Sickle cell anemia: reference values of cerebral blood flow determined by continuous arterial spin labeling MRI.

Abstract

Sickle cell anemia (SCA) is a chronic illness associated with progressive deterioration in patients' quality of life. The major complications of SCA are cerebrovascular accidents (CVA) such as asymptomatic cerebral infarct or overt stroke. The risk of CVA may be related to chronic disturbances in cerebral blood flow (CBF), but the thresholds of "normal" steady-state CBF are not well established. The reference tolerance limits of CBF can be useful to estimate the risk of CVA in asymptomatic children with SCA, who are negative for hyperemia or evidence of arterial narrowing.
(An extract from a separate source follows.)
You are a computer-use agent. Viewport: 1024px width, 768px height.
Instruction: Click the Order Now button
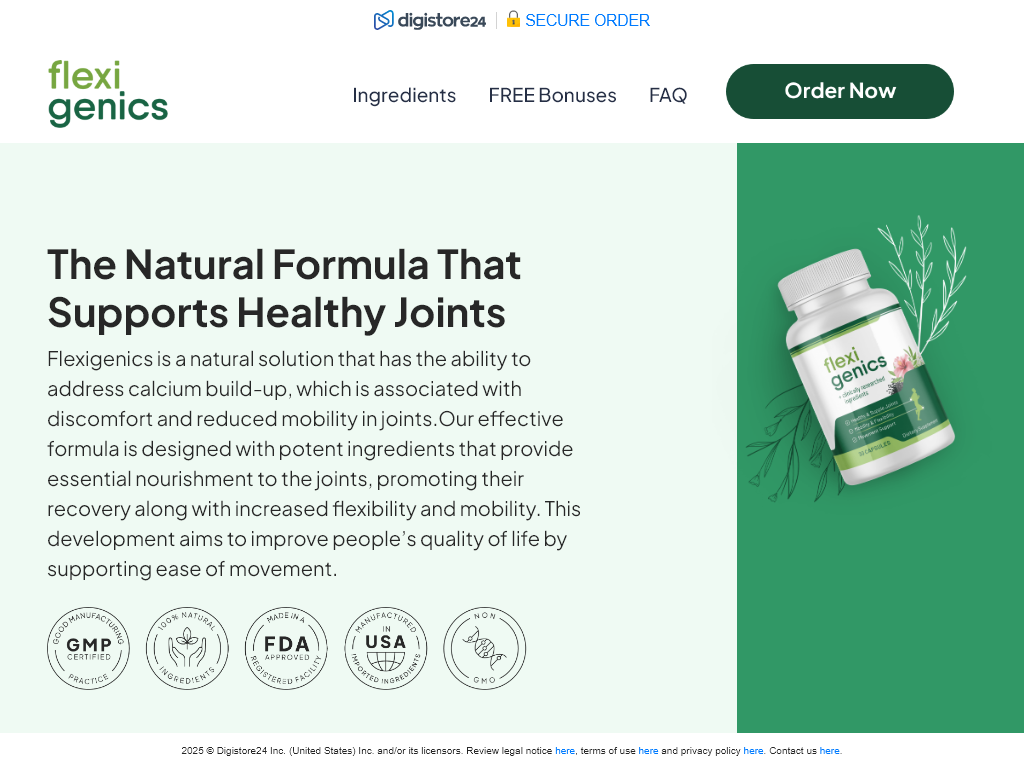pos(840,91)
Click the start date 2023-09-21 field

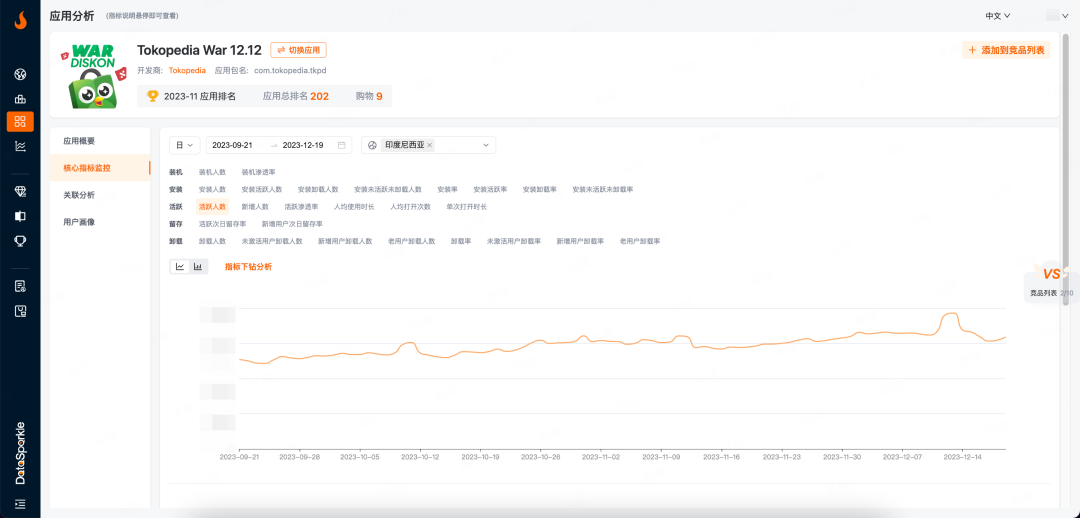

Continuous arterial spin labeling (CASL) MR perfusion allows for non-invasive quantification of global and regional CBF. To establish such reference tolerance limits we performed CASL MR examinations on a 3-Tesla MR scanner in a carefully selected cohort of 42 children with SCA (mean age, 8.1±3.3 years; range limits, 2.3-14.4 years; 24 females), who were not on chronic transfusion therapy, had no history of overt stroke or transient ischemic attack, were free of signs and symptoms of focal vascular territory ischemic brain injury, did not have intracranial arterial narrowing on MR angiography and were at low risk for stroke as determined by transcranial Doppler ultrasonography.